EXCERPTED PASSAGE ->
Jay Rayner 

Kastoori, London SW17

It was a meal to warm the hearts of vegetarians, and for once Jay Rayner wasn't baying for blood.
  
  


Telephone: 020 8767 7027
Address: 188 Upper Tooting Road, London SW17
Dinner for two, including drinks and service, £40.

Whenever I write something smarty-pants about vegetarians - 'I don't mind vegetarians, but I couldn't eat a whole one', and so forth - I get inundated with furious letters braying, ironically enough, for my blood. A lot of them are from nine-year-old children. This can be quite scary. I thought, therefore, that the time had come to state my position on vegetarian food, and it is this: I have no interest in dishes which are deemed good in spite of containing no animal protein; I am only interested in vegetarian dishes which are good because they contain no animal protein. A great mushroom risotto, for example, will not be improved by the addition of anything that once had a face. It is perfect in and of itself. A vegetarian moussaka will always benefit from the involvement, at some point in the process, of the abattoir.

RECORDS SUPPLIED ->
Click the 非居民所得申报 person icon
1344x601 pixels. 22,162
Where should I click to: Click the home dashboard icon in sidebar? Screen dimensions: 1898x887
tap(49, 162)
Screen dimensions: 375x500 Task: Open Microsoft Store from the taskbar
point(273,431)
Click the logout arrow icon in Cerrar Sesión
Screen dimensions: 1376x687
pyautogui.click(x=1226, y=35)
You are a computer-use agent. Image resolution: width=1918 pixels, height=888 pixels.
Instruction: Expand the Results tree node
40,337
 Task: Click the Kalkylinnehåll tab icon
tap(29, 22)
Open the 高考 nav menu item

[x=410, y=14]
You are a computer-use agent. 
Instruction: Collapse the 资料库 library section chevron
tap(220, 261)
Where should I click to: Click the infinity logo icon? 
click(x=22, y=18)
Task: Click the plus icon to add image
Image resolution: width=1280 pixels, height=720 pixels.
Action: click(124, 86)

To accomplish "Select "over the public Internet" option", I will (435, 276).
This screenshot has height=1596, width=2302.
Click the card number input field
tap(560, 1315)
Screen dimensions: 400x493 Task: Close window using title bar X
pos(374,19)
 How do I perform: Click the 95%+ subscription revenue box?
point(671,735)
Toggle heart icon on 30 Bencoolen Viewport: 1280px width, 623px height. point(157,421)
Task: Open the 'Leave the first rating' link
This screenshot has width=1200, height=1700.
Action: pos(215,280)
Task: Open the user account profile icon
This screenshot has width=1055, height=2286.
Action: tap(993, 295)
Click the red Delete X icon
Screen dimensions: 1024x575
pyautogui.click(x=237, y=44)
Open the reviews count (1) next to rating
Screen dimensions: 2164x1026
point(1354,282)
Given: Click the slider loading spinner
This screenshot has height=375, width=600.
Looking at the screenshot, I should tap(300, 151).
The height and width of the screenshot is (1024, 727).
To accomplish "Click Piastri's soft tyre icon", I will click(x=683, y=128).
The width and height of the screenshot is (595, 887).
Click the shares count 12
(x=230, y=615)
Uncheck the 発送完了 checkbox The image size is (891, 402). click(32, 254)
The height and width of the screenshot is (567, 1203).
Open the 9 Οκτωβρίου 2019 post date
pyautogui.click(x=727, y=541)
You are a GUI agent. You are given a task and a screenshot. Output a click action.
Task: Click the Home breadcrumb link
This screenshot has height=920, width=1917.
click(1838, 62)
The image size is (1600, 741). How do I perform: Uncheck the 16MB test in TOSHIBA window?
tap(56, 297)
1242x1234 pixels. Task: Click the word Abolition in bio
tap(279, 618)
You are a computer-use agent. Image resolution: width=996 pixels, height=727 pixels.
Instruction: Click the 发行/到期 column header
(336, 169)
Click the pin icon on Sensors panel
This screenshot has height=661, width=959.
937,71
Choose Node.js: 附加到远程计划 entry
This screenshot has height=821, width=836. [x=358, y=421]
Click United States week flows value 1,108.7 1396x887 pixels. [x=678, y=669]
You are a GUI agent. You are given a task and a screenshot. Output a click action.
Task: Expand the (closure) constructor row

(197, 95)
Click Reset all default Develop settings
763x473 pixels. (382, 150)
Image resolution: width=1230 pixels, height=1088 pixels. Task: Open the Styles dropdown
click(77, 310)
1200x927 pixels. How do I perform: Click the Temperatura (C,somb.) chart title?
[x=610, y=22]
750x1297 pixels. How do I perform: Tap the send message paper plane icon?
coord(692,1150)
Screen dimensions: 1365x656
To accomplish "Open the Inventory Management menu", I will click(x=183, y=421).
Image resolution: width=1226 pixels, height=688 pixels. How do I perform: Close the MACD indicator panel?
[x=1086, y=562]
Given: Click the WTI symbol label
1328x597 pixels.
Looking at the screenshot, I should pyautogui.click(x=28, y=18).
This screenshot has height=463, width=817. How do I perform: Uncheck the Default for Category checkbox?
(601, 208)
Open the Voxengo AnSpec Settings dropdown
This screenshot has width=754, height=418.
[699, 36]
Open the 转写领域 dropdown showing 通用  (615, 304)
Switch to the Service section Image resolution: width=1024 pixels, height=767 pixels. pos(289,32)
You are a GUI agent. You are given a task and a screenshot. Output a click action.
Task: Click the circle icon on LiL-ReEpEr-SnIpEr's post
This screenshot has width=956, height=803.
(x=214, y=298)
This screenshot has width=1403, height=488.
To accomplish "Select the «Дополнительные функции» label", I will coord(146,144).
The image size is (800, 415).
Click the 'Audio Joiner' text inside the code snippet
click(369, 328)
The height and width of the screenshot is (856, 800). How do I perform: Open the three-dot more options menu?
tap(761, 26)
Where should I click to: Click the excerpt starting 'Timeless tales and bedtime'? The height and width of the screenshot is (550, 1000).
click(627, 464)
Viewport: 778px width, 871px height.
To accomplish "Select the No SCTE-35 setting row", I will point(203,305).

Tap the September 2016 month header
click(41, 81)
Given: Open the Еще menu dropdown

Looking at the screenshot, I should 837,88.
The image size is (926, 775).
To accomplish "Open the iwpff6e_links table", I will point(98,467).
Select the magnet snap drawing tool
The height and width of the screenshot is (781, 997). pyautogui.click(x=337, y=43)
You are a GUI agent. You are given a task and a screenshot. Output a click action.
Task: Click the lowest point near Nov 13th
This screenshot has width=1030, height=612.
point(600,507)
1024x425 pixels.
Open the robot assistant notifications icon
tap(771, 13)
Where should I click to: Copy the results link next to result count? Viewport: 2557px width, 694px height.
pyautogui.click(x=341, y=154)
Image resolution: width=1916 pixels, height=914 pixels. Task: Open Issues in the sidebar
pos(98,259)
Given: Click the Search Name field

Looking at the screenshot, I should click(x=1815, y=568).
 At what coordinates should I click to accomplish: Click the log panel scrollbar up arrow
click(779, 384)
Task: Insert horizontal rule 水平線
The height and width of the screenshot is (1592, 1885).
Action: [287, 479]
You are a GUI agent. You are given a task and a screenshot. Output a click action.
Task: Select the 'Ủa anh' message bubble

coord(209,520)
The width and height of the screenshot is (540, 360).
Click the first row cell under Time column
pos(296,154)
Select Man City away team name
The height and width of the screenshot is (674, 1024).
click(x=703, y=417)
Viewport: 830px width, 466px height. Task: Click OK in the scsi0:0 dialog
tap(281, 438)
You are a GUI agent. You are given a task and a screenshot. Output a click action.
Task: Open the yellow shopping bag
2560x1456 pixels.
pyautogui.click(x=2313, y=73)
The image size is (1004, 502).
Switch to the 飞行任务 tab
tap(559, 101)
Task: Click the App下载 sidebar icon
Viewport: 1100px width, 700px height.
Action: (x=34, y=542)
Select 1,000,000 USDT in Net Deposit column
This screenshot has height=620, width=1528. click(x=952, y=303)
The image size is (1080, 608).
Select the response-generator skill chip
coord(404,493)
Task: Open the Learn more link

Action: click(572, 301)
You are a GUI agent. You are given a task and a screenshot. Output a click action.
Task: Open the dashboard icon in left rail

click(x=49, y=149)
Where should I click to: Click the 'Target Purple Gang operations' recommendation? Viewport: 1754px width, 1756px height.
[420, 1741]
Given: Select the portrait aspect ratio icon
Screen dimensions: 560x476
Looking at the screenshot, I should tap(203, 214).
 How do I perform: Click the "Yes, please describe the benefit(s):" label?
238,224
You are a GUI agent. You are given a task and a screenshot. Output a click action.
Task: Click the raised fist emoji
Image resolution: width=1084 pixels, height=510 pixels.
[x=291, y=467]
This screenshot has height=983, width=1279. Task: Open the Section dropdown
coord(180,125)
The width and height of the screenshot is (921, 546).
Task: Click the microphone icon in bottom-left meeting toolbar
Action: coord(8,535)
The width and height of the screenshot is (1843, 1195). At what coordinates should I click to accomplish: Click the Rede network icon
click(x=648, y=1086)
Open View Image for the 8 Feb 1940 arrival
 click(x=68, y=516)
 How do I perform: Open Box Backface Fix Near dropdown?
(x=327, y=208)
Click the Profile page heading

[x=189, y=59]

WORK REQUIRED -> Put this sentence from the Kastoori review into Spanish: "A great mushroom risotto, for example, will not be improved by the addition of anything that once had a face." The listing has no role in this work.

TASK ANSWER -> Un gran risotto de setas, por ejemplo, no mejorará con la adición de nada que alguna vez haya tenido cara.